▸ Assignment: Beginning with the line containing "Au filtre des émotions (197, 2093)" and ending with the last line, repeat the records exactly.
Segment Start: Source information
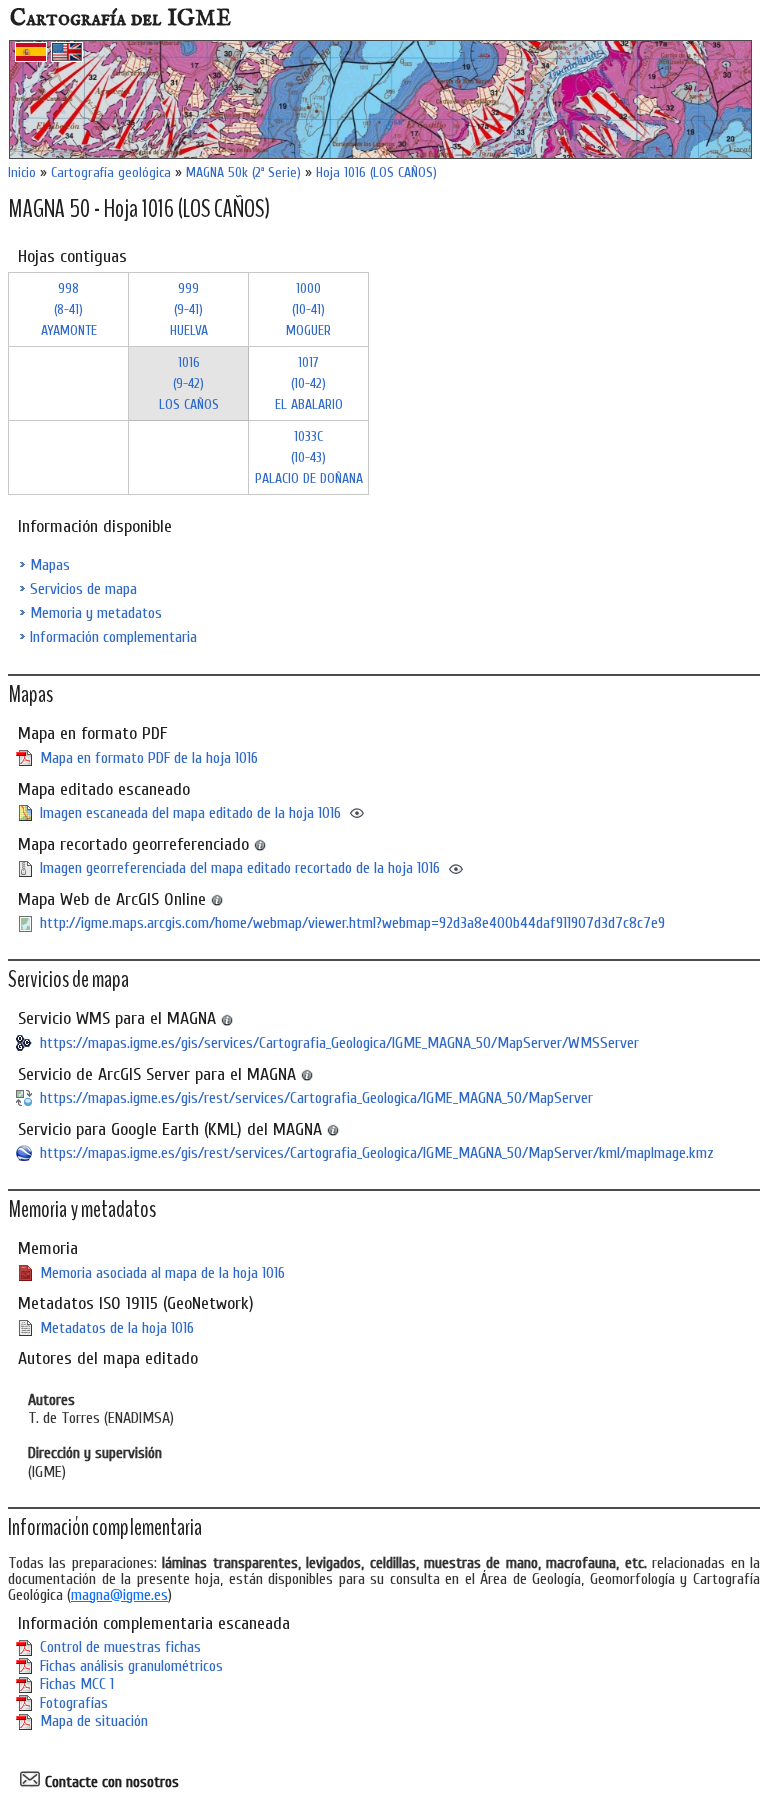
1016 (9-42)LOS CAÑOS (189, 383)
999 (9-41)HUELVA (189, 309)
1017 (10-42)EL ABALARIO (309, 383)
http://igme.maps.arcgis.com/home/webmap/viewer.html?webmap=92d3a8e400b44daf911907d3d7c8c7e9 (352, 923)
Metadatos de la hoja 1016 (117, 1328)
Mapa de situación (94, 1721)
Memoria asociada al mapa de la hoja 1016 (162, 1273)
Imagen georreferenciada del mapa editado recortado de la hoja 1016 (240, 868)
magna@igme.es (119, 1595)
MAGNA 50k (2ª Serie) (243, 172)
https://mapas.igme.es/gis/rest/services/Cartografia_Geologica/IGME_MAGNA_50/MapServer (316, 1098)
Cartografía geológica (111, 172)
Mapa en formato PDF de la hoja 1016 (149, 758)
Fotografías (74, 1703)
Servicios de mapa (83, 589)
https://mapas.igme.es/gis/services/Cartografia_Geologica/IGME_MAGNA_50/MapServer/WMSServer (339, 1043)
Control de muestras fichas (120, 1647)
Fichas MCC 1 (77, 1684)
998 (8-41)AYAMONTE (69, 309)
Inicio (22, 172)
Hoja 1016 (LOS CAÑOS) (376, 172)
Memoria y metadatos (96, 613)
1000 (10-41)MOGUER (308, 309)
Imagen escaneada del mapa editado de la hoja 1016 (190, 813)
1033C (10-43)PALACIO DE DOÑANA (309, 457)
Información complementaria (113, 637)
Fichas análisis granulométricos (131, 1666)
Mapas (50, 565)
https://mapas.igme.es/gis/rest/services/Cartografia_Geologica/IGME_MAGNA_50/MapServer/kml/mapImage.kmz (377, 1153)
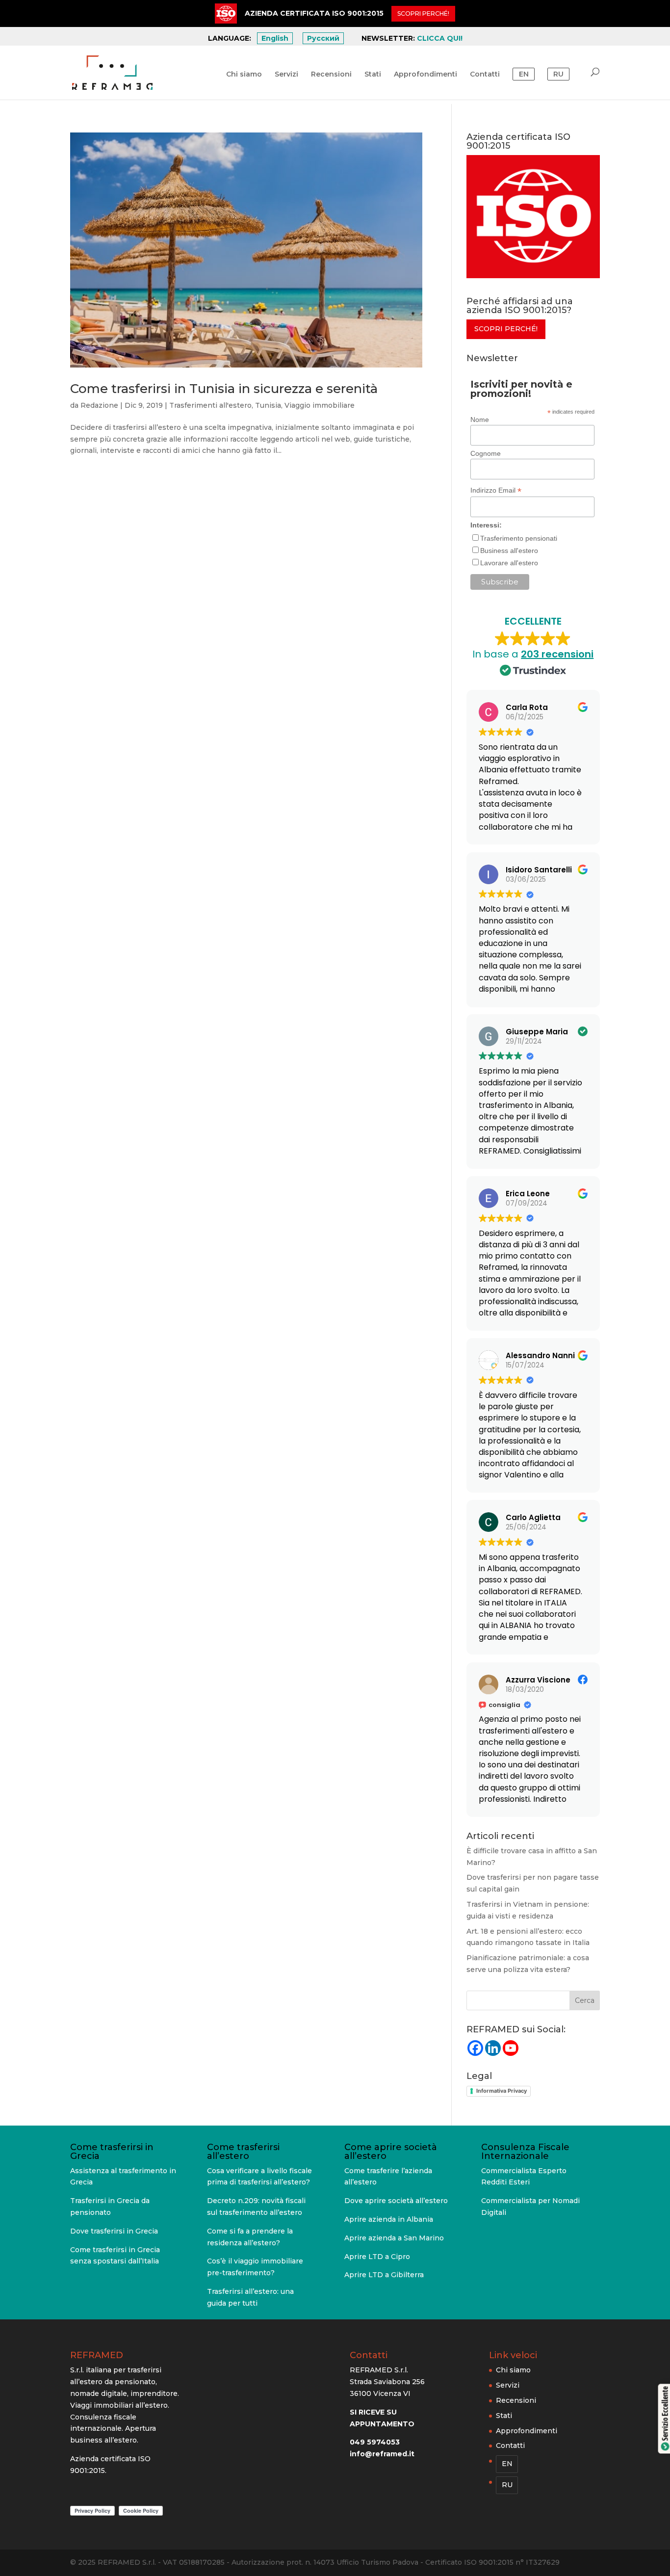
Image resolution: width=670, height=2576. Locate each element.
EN (524, 74)
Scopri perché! (506, 328)
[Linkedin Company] (493, 2048)
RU (558, 74)
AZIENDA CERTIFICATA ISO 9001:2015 (314, 13)
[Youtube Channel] (510, 2048)
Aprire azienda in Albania (388, 2219)
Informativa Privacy (501, 2090)
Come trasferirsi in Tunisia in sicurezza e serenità (224, 388)
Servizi (286, 75)
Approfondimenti (425, 75)
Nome (479, 419)
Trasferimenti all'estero (210, 405)
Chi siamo (244, 75)
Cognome (485, 453)
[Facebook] (475, 2048)
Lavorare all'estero (509, 563)
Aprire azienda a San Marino (394, 2238)
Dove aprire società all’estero (396, 2200)
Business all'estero (509, 550)
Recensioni (331, 75)
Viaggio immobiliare (319, 405)
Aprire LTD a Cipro (377, 2256)
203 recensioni (557, 654)
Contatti (485, 75)
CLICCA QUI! (440, 38)
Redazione (99, 405)
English (274, 38)
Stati (372, 75)
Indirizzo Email (495, 490)
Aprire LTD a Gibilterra (384, 2274)
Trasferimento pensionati (518, 538)
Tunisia (268, 405)
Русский (323, 38)
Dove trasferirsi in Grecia (114, 2231)
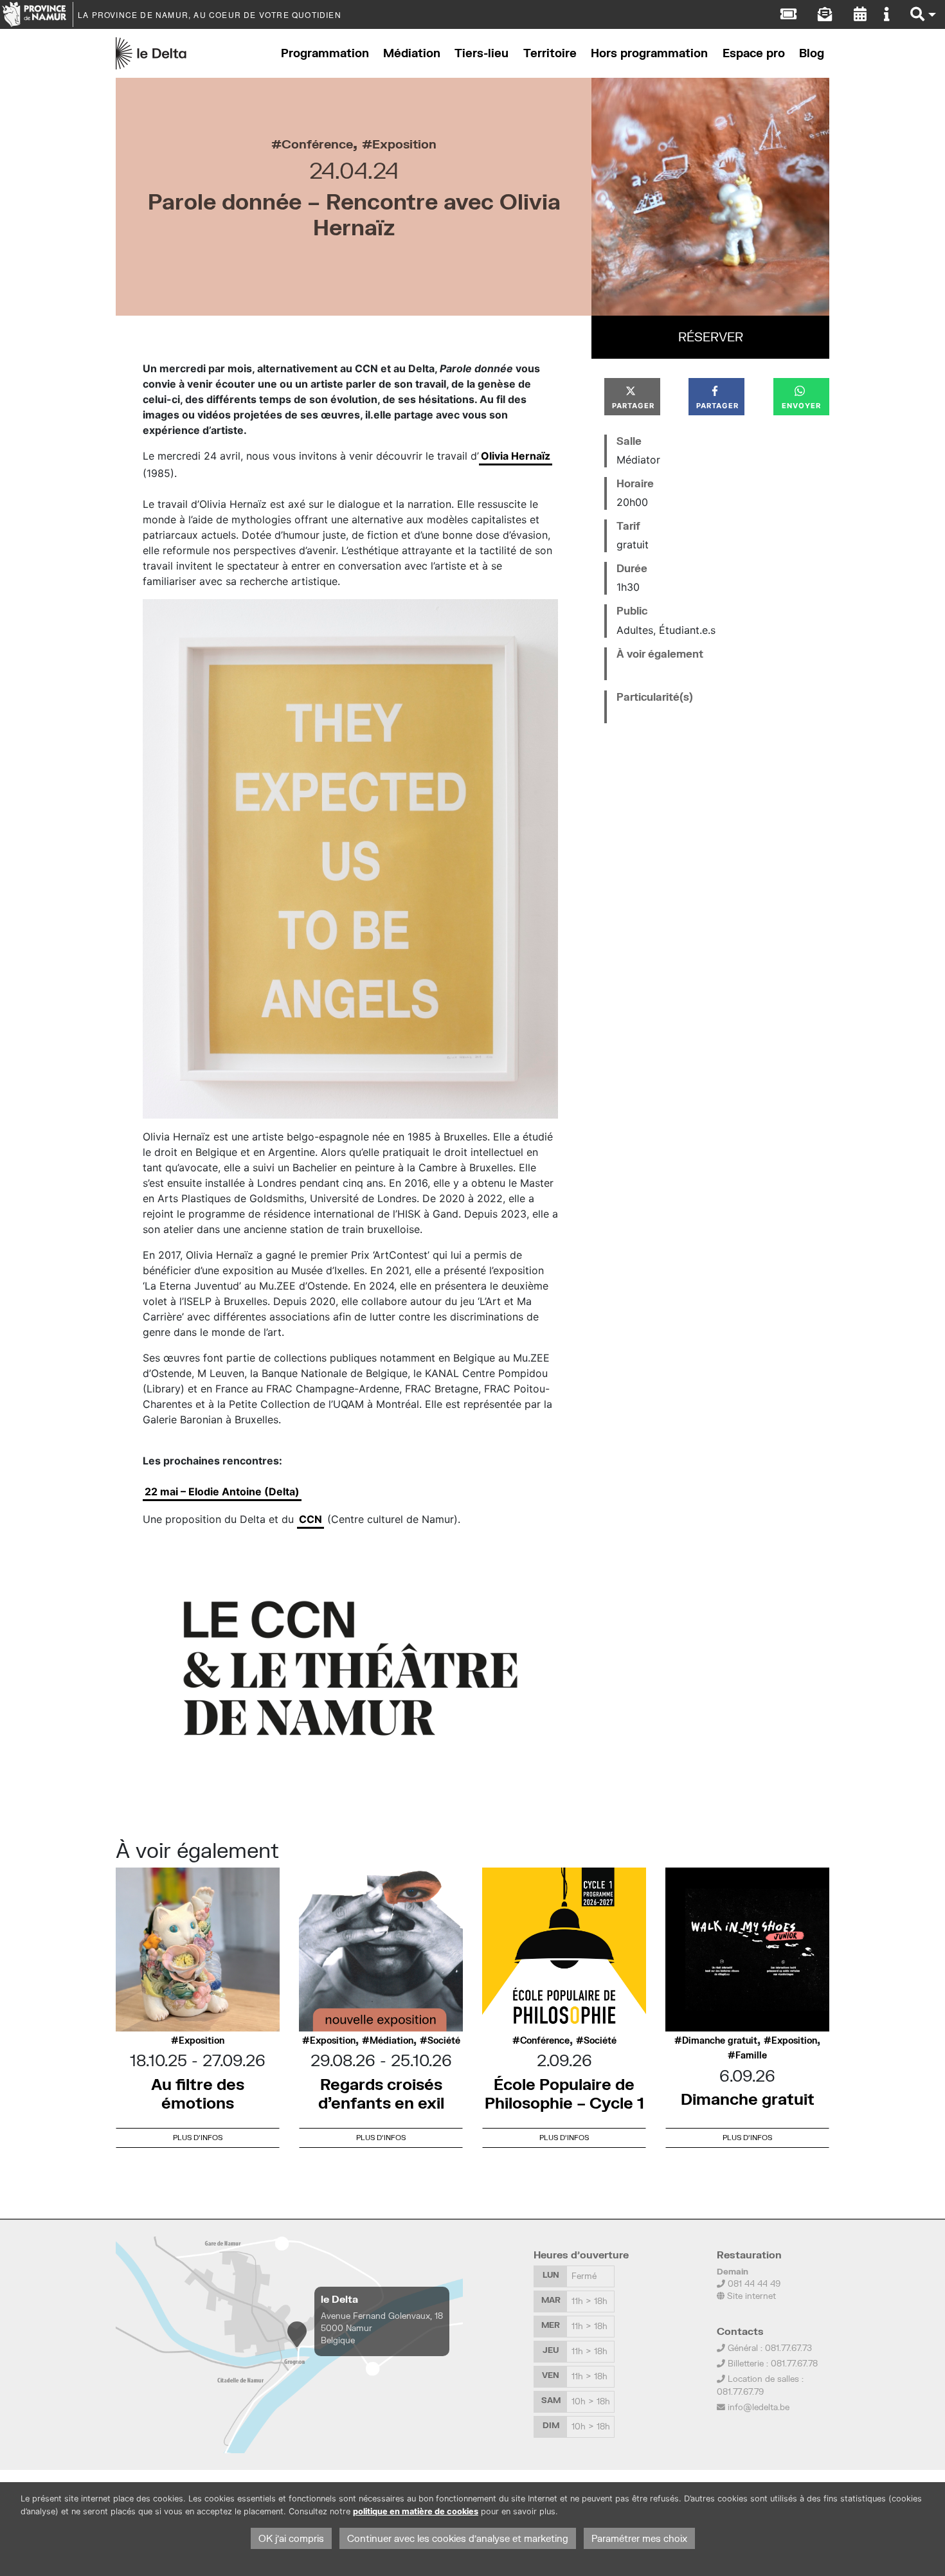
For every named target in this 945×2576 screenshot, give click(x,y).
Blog (811, 53)
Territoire (550, 53)
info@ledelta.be (758, 2407)
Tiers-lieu (482, 53)
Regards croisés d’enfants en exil (381, 2093)
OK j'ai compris (291, 2538)
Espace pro (754, 53)
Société (444, 2040)
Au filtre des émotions (197, 2093)
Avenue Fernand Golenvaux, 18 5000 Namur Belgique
Segment End: Source information
▸ Exercise result:
Au filtre des émotions (197, 2093)
Avenue Fernand Golenvaux, 18 5000 Namur Belgique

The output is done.